Johnny Temple, the publisher of Akashic Books, and Otto Penzler were helpful in supplying me with names of writers appropriate for the anthology whom I did not know. Then there were writers who learned of the anthology and asked to be considered, like S.A. Solomon, who sent a brilliantly atmospheric story set in Newark. I’ve long admired the unclassifiable Jeffrey Ford, who lives in New Jersey, so this was a great occasion to contact him.
Unusually for this series, you include poets. Did you try to include ones who possessed a noir sensibility?
The poets in the volume are very, very good poets—that they are my friends also is a wonderful coincidence. I’d invited them to participate because they do indeed possess noir sensibilities, in very divergent ways.
Were there any writers you wanted to include who didn’t submit stories for this anthology?
Yes, five or six writers never came through for us, though they’d promised to send work. (Their names shall be unspoken!) Of course, Johnny and I had hoped for African-American contributors. We tried, tried, and tried—but with no luck. Ask me why: I have no idea.
Any plans to write any more novels under your Rosamund Smith pseudonym, last used 10 years ago?

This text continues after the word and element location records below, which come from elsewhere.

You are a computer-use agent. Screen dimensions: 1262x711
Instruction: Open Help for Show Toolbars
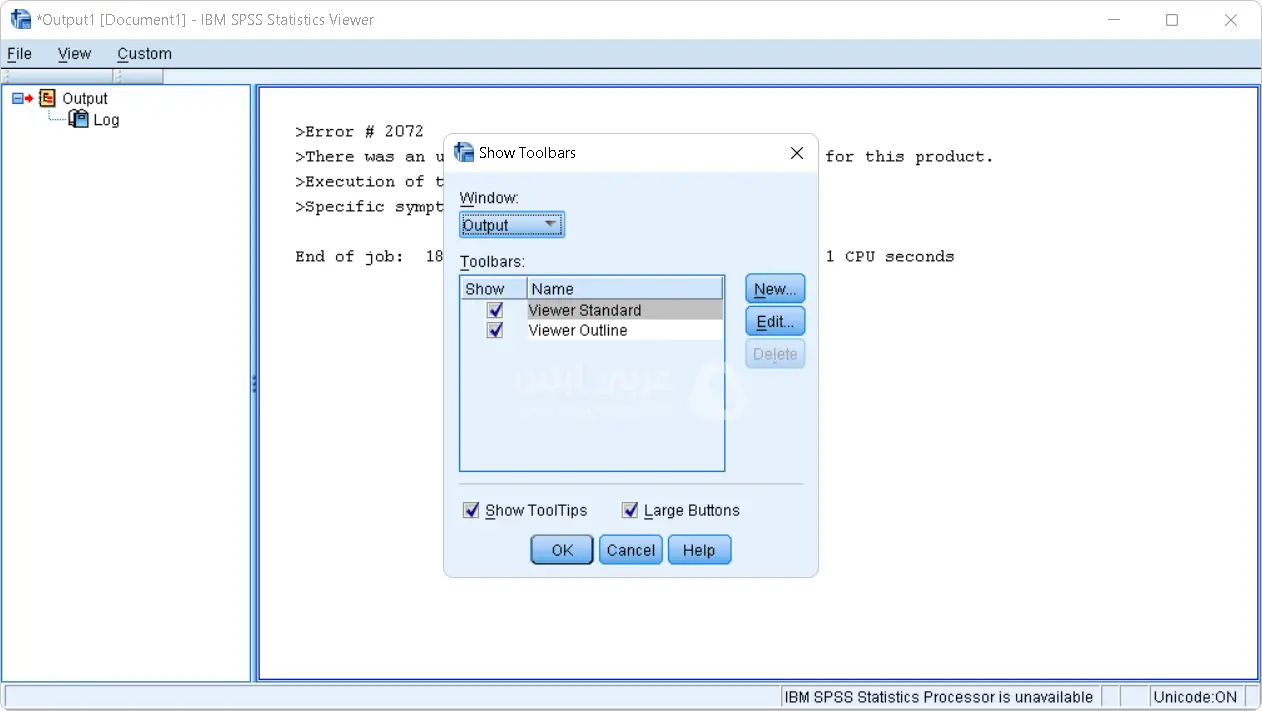tap(699, 550)
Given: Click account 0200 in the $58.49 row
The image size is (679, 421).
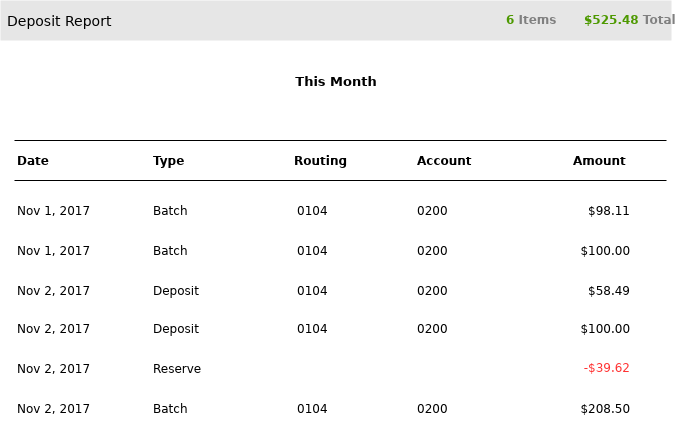Looking at the screenshot, I should [x=432, y=291].
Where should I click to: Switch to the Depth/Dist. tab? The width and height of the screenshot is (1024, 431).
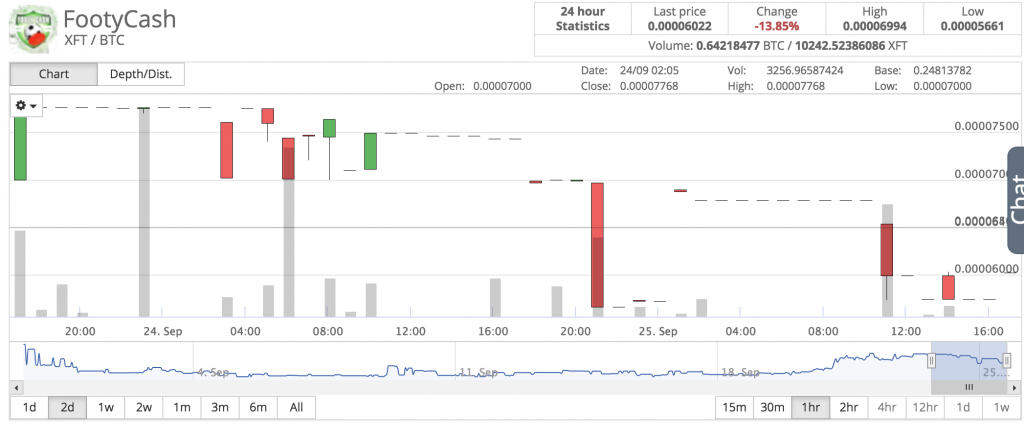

When I moved to Ecco Press, my editor there, Daniel Halpern, wanted to continue with another pseudonymous writer of suspense fiction, and so “Lauren Kelly” was born, who wrote several novels—Take Me, Take Me with You; The Stolen Heart; Blood Mask. I hope to continue with Lauren Kelly sometime soon.
Is it difficult to make room for editing tasks in your busy schedule?
No, editing is invigorating. Mostly it means reading—reading work I would not ordinarily see—and I love reading, so this is wonderful. My hands-on “editing” is usually minimal.
As editor, have you ever rejected manuscripts as being completely unsuited to the project?
Very rarely. I think that Johnny and I deliberated over a manuscript or two, which we had solicited, and decided in the end against it. It’s rare that I reject a manuscript; indeed, as a long-time professor of writing and of English, I’m conditioned to constructive criticism—helping writers rather than rejecting them. But the stories of New Jersey Noir are so striking and so various—so entertaining, disturbing, and haunting—the overall experience of bringing them together was highly positive.